Text for analysis:
══════

2) Alterations in cellular metabolism at the cortical level -- Evidence of alterations in neurotransmitter function is suggested by clinical evidence of cognitive improvement following treatment with selective serotonin reuptake inhibitors (SSRI's) which appears to be independent of their antidepressant effect. Systematic studies of the impact of SSRI's on cognitive function, as well as the role of other transmitters, are required.

3) Neuro transmitter abnormalities (imbalances of synthesis and/or receptor activity) -- Neurotoxic substances may well play a role in Lyme Encephalopathy, given the neurotropic nature to Treponema pallidim, and the close parallel between syphilis and Lyme disease, it is possible that Borrelia burgdorferi could produce intracellular or extracellular neurotoxins which we have yet to identify.

4) Neurotoxic substances produced endogenously or possibly exogenously -- Endogenous neurotoxins have been identified as by-products of the humoral immune response. Among these is quinolinic acid, a product of the interleukin cascade system, which accumulates as a result of the humoral response to acute infectious agents and functions as a neuronal excitotoxin. As there are many similarities between Lyme Encephalopathy and the nonspecific mental dysfunction of acute systemic infections, such as influenza, it is quite possible that continued stimulation of production of quinolinic acid and other cytokines plays a role in the pathophysiology of Lyme encephalopathy.

IV. Clinical Impressions and Implications for Diagnosis and Treatment in Chronic Lyme Disease

This study demonstrates that for the majority of chronic Lyme patients with cognitive complaints, there is in fact a measurable and significant decline in intellectual acuity. The nature and severity of the cognitive impairment is such that it interferes with all aspects of normal functioning: employment, home, marriage, social interactions, and general emotional well-being. Rather than the cognitive complaints being secondary to anxiety or depression, as is sometimes suspected, depression and anxiety increase with, and are apparently secondary to, cognitive impairment and the emotional and practical impact of a loss of competence. Thus, while patients with chronic Lyme disease can present a confusing and "psychiatric" picture to the clinician, it is important that their concerns be properly investigated and addressed.

Patients with Lyme encephalopathy complain of problems with memory and concentration, word retrieval, confusion, problems with thinking, "mental fogginess", a decline in job performance, difficulty with calculations, directions, and judgment. Decreased initiative, manifest as difficulty getting started with or following through with projects is often noted. Mood disturbance is common with complaints of irritability, explosiveness or "a short fuse," sadness, hopelessness or guilt, increased anxiety or mood swings. Sleep disturbance is also common, and can present as initial, middle or terminal insomnia or some combination of these. Fatigue is universal. Headache is common, and of course joint and muscle pain. Increased sensitivity to light and noise, visual disturbance, and tingling in the extremities are also common.

══════

Task instructions:
1. List every aspect of normal functioning that, according to the passage on Lyme encephalopathy, the cognitive impairment interferes with.
2. Carry the passage on Lyme encephalopathy forward from its final sentence.

══════

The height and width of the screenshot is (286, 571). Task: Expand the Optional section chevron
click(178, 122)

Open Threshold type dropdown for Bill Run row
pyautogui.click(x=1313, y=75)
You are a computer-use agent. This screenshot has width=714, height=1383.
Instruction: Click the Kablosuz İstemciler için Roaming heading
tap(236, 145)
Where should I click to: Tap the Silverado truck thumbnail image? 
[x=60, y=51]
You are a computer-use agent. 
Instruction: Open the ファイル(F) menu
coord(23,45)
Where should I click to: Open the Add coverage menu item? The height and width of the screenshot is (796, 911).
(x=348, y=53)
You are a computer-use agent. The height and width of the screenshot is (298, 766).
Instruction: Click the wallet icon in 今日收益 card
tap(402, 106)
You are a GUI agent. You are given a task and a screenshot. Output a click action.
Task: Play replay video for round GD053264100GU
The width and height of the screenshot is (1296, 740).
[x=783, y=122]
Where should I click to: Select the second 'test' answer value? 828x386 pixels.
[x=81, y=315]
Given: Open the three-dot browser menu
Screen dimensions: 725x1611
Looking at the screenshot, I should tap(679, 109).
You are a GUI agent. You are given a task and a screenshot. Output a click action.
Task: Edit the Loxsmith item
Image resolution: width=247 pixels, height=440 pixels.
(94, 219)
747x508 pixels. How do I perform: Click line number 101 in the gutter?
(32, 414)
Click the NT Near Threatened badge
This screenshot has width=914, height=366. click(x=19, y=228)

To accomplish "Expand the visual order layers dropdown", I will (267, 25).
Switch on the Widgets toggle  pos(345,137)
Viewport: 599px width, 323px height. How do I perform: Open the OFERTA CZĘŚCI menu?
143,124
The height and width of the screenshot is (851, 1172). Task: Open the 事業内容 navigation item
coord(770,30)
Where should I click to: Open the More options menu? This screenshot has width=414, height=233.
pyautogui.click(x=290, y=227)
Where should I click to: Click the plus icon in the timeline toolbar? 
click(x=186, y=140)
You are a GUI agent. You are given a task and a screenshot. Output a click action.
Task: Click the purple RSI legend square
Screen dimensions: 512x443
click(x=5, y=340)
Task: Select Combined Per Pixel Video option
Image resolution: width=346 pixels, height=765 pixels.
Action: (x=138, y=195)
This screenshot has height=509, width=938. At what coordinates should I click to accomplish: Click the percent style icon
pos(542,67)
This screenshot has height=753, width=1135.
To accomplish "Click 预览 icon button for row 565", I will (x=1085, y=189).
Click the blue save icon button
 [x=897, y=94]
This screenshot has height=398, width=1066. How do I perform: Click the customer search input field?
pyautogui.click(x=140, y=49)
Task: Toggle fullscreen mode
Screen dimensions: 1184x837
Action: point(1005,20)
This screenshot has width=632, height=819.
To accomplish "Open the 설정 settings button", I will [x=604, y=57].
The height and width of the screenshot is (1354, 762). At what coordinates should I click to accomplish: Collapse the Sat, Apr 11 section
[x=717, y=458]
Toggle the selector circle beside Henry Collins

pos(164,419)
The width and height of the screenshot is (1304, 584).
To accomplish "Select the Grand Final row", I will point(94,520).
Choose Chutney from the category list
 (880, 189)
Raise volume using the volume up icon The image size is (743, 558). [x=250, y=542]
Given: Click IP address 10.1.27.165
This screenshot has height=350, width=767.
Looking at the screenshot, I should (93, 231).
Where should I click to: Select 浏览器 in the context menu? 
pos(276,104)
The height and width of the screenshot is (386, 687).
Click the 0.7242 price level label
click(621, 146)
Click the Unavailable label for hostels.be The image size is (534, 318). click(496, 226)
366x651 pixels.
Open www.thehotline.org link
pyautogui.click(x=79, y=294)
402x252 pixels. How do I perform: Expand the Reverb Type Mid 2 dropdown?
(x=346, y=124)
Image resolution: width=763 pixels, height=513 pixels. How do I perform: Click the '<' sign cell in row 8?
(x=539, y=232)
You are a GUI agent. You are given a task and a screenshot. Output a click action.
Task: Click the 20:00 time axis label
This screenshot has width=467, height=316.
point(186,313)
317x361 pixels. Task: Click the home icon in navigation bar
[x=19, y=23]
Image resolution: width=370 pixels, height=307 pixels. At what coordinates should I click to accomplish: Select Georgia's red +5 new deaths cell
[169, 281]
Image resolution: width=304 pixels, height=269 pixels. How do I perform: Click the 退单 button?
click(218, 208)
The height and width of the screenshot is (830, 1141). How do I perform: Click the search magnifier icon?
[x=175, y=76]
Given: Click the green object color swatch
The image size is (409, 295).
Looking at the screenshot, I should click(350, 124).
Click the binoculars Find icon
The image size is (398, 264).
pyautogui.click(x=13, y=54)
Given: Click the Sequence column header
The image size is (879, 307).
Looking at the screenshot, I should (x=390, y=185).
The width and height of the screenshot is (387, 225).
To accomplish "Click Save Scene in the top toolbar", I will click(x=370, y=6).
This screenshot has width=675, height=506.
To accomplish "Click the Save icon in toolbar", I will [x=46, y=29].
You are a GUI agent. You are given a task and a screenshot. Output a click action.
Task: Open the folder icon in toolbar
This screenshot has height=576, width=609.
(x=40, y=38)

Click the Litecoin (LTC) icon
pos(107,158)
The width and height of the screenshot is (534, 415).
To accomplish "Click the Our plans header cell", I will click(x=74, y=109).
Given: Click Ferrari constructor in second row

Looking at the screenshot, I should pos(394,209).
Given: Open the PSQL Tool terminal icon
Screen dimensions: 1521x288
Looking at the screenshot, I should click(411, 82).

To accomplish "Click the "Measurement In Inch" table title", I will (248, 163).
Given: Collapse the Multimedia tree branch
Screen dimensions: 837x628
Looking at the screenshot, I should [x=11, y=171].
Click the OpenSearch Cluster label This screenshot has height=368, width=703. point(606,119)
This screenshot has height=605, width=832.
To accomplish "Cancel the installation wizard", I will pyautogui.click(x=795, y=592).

══════

Exercise responses:
1. employment, home, marriage, social interactions, general emotional well-being

2.
On interview, patients with Lyme encephalopathy tend to be vague and disorganized in the presentation of the history of their illness. This is despite their close attention to their symptoms and having recounted them many times before. Although in most cases memory of discreet events - tests, dates, diagnoses, responses to medications - is intact, the patient is unable to recall them spontaneously or organize them in temporal order. They may be unclear as to their chief complaint. They may completely lose track of what they were saying, sometimes repeatedly, or of what the question was. They may get off on a tangent and have trouble re-orienting themselves. Frequent prompting and refocusing will be necessary; beginning the interview with an open-ended question like "Tell me what the problem is" will allow these qualities to become clear.

Often patients with chronic Lyme disease will seem overly focused on their illness, or overly concerned with convincing the clinician that they are ill. The clinician may be tempted to interpret this as evidence of a primary psychiatric disorder. It is important to understand that the frustration many of these patients experience is real, and results from the general attitude of doubt toward Lyme disease as a serious and chronic illness, the invisibility of their symptoms, the difficulty in getting a definitive diagnosis and getting approval for extended treatment from insurance carriers. Many have been accused of hypochondriasis or malingering. As with head injury, the patient may "look fine" though they are having difficulty with very basic work, social and day to day functioning.

The cognitive deficits in chronic Lyme disease involve primarily attention and arousal mechanisms. Patients have difficulty keeping track of external and internal events, retrieval of information from memory and with planning and sequencing, as occurs in attention deficit disorder. However their experience is different from that of ADD, in that rather than having the experience that there are many thoughts competing for attention, the Lyme patient has difficulty bringing any thought into clear focus. They experience difficulty thinking. One patient described it as the universe ending six inches from his face. He can't process information that is not immediately apparent, immediately experienced. Another said that when he tries to think about something, or figure something out, all he can do is repeat the question -- he can't get to the meaning. This is like the idea of "surface" versus "deep" processing in cognitive psychology. Reading a passage for typing errors would be surface processing, while reading for meaning is deep processing. One patient, a physician, described it as a "mental intention tremor" -- the more she tries to focus on something the more out of focus it becomes.

The clinician should proceed with empathy and reason. Specific cognitive complaints in previously high functioning individuals are unusual and indicative of serious illness, either psychiatric or neurologic. Comprehensive neuropsychological evaluation will most often differentiate the two.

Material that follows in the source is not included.